Volvidos quase vinte anos voltara. A ponte que ela hoje sabia chamar-se Valentré continuava imperturbável olhando o rio e protegendo a cidade. Para além da ponte descobrira a cidade – de província – sem pretensões por se conhecer bela e segura. A Torre dos Enforcados, onde estranhamente nunca ninguém fora enforcado, disputava as atenções do outro lado do rio. E as ruas e os cafés e a lojinha do material de pintura e o rio e, ali tão perto, St. Cirq Lapopie – a primeira aldeia francesa a ter a denominação de Le plus beau village de France e, ainda aí, outra vez que por lá passara, o conde francês no seu pequeno castelo armado em Museu do Surrealismo; esse homem alto, belo, de uma finura de pintura antiga apesar da sua muita idade e de um cansaço já bastante notório que lhe mostrara, quase à exaustão, os desenhos e pinturas de Picasso, as cores de Picabia, as fotografias de Man-Ray, os poemas de Breton, seus amigos de Paris quando aí tivera uma galeria logo que regressara do Brasil onde vivera longo tempo. Falava português com um ligeiro sotaque pois a mulher, entretanto falecida, era portuguesa. Passara a lua-de-mel em Sintra, conhecia a Ericeira. Tudo isto ela soube quando ele percebeu que ela era portuguesa. Conheceu o seu escritório. Um amplo espaço surrealista num quarto com uma impressionante janela de canto do séc. XVI sobre o Lot e onde por cima da lareira pontificava um quadro de Picasso que lhe era dedicado. A custo, deixou o velho e o seu castelo saído de antanho. Trocou-o pelas grutas de Pech-Merle e por essa espontânea forma primitiva de pintura cuja força se estendeu por todos estes anos.
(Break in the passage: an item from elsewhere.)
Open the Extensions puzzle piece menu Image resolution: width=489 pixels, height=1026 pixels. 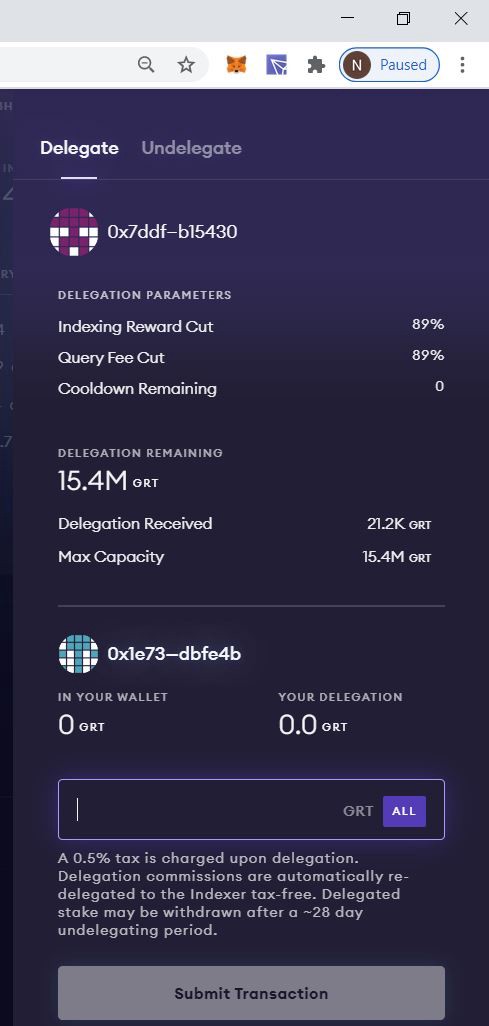click(316, 65)
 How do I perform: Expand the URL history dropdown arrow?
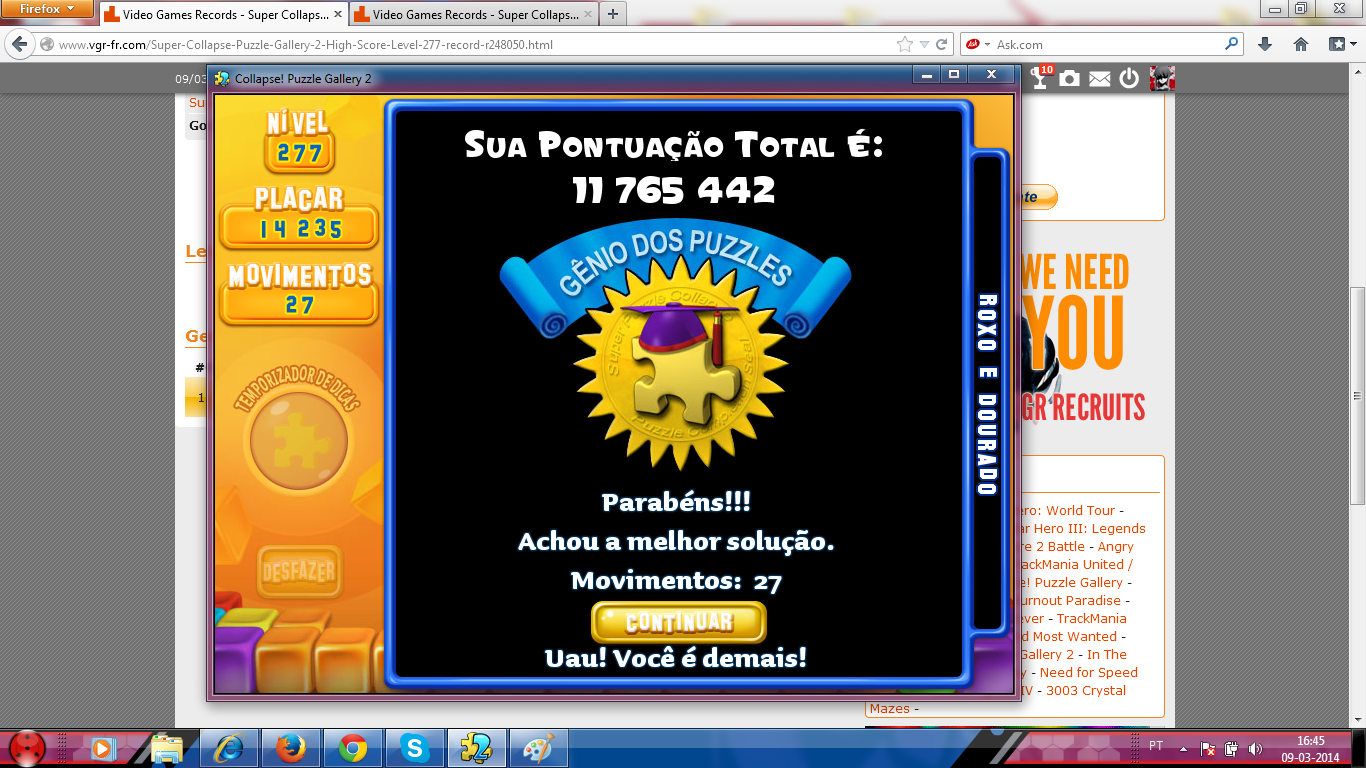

Voltou. (Re)voltou. Cahors é aquele amor perene que não se explica, sente-se.
Esta, a sua forma de viajar.
Pont Valentre -Cahors
4 comentários:
muito belas as memórias e a forma de revisitação. além da imagem da ponte...
Bonita viagem de memórias, excelentemente ilustrada nas palavras e na imagem!
Memórias excelentes e o esboço é sensacional!
Um binómio texto-imagem delicado e intenso.